> [Directions for this task]:
Arrange the lines of data as a numbered list, starting at the line that contains "This screenshot has width=696, height=451." and ending at the line that contains "tap(566, 131)", with blank lines left out. Leave the pictures out of your answer.

> [Task input]:
---

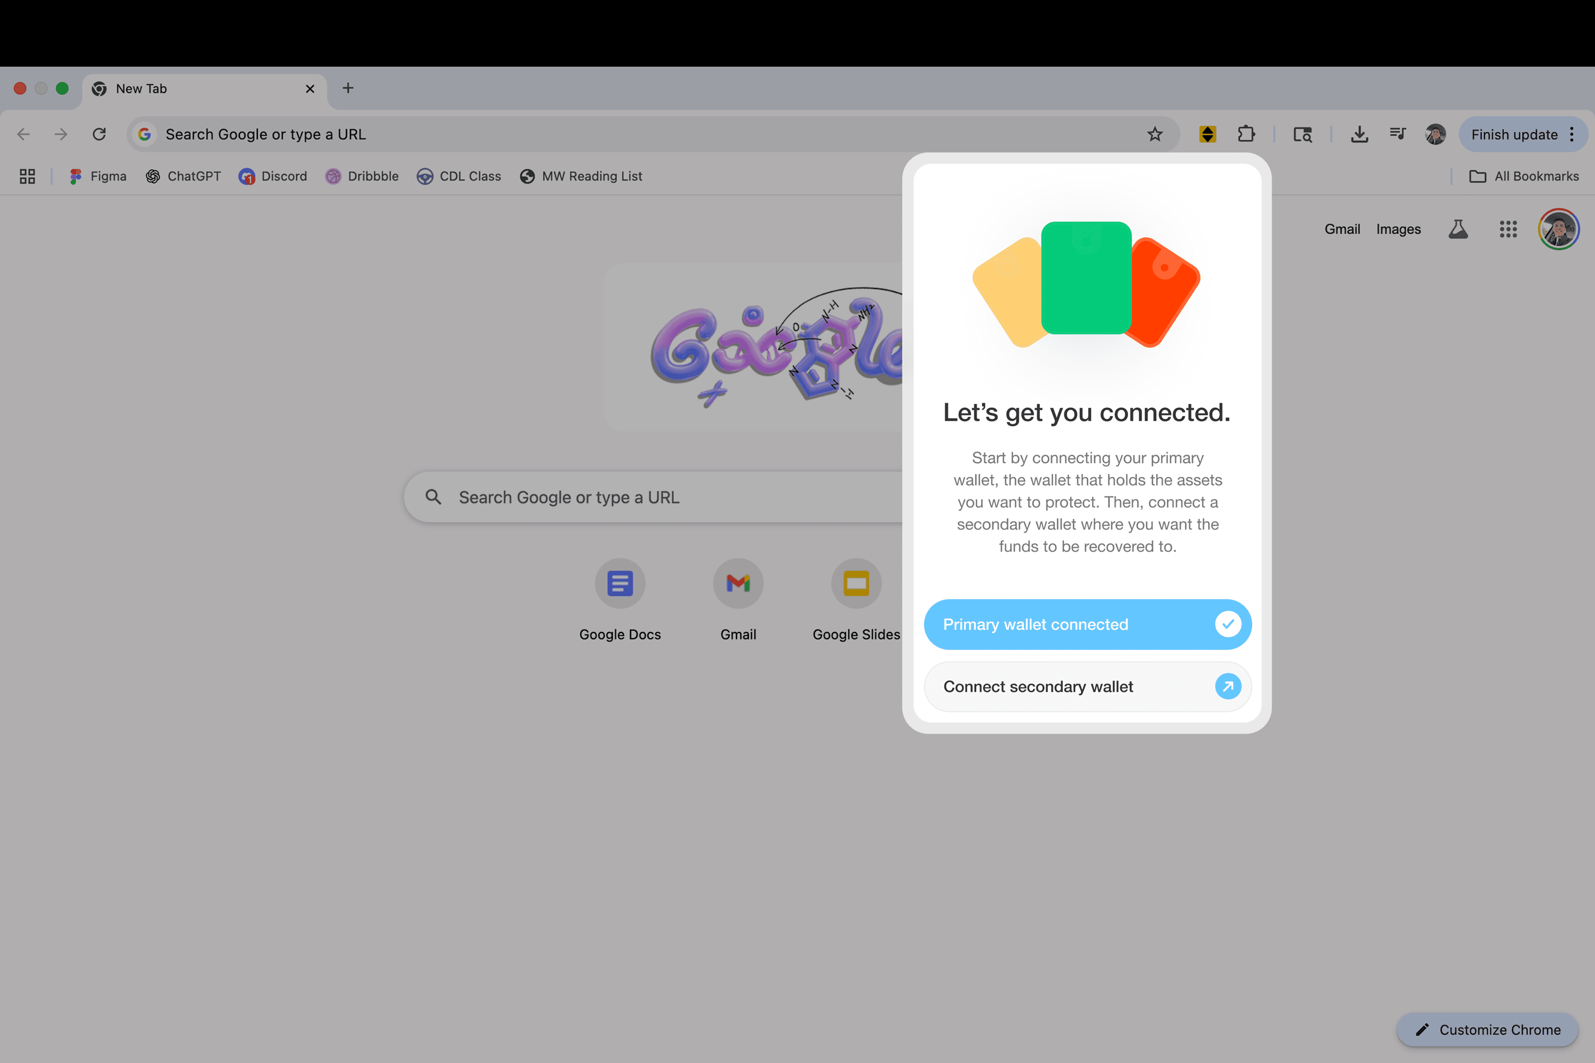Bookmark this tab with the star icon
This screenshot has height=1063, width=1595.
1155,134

---

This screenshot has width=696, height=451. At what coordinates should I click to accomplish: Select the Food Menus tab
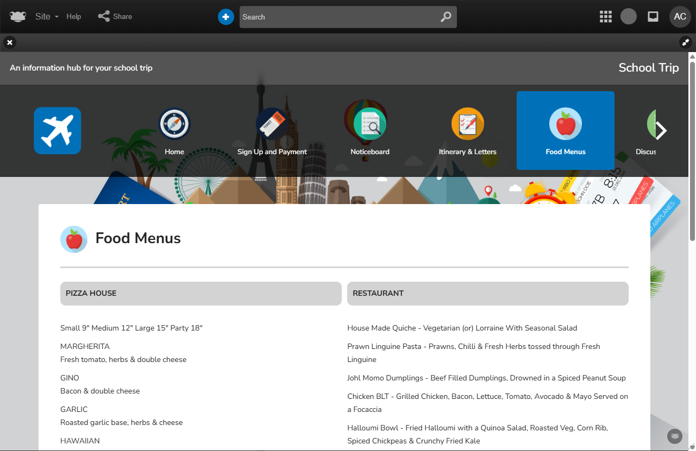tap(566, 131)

---

> [Solution to this task]:
1. This screenshot has width=696, height=451. At what coordinates should I click to accomplish: Select the Food Menus tab
2. tap(566, 131)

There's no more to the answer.